Mayor Jose Segarra and resident Bob Blair also rejected the firm’s request.

Councilman Jonathan Okray, chairman of the committee, favored paying the firm, justifying his position by saying the firm went above and beyond in good faith to find answers for the city.

McConnell & Jones’ option now is to petition the council. Under council policy, agenda items must be pre-approved before they can be discussed at a council meeting.

P-CARDS

The committee also discussed city procurement cards.
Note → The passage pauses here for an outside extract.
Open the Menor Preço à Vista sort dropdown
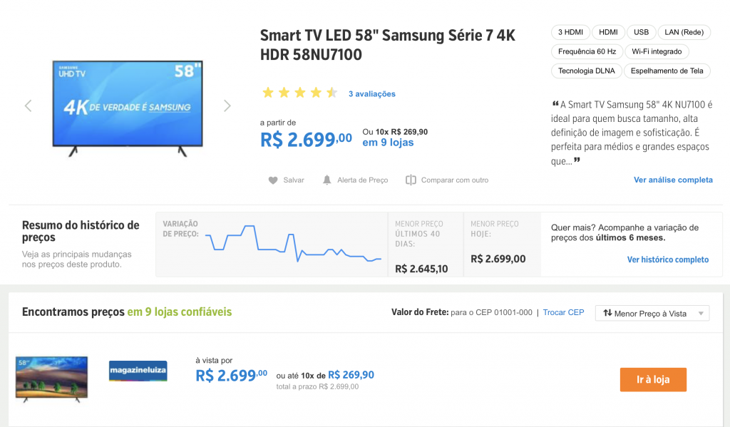Screen dimensions: 730x427 (x=652, y=314)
The way procurement cards, or credit cards, have been used since about 2012 is among several audits initiated by Grady.

Preliminary work began in April and May, and although results were anticipated in September, the date was pushed back to Nov. 16 because of the volume and complexity of work, Grady said.

“It’s going to be a tough audit ... the program’s never been looked at,” he said.
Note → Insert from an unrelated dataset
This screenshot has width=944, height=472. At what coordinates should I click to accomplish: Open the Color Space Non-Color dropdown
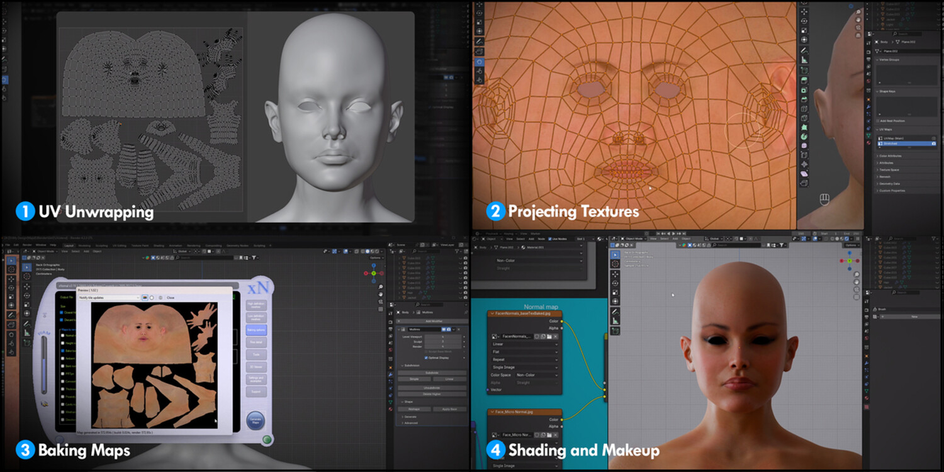pos(537,375)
asierra@kdhnews.com | 254-501-7463

(2) comments

SnowWhiteNthe7Thieves

You've served your purpose, you won't get another dime of the money stolen from poor taxpayers, THE BETTERS need it for all manner of things. You did THE BETTERS bidding, and now no more porridge for you. GIT!!!

Alvin

This is the person opinion of this writer.

It seems strange to me for such council activity that is being demonstrated now by some members of city council.

Reflect that on the basis of a contract that was entered into by this city council, in which this city administration did in fact 'cause a delay in substantial portion by causing this contractor, 'Houston based McConnell and Jones to be delayed by the actions of this city administration, did cause a substantial increase in the paper work load at a late date, and then deny the intermediate increase asked for this delaying action. Does this city not see cause for this action????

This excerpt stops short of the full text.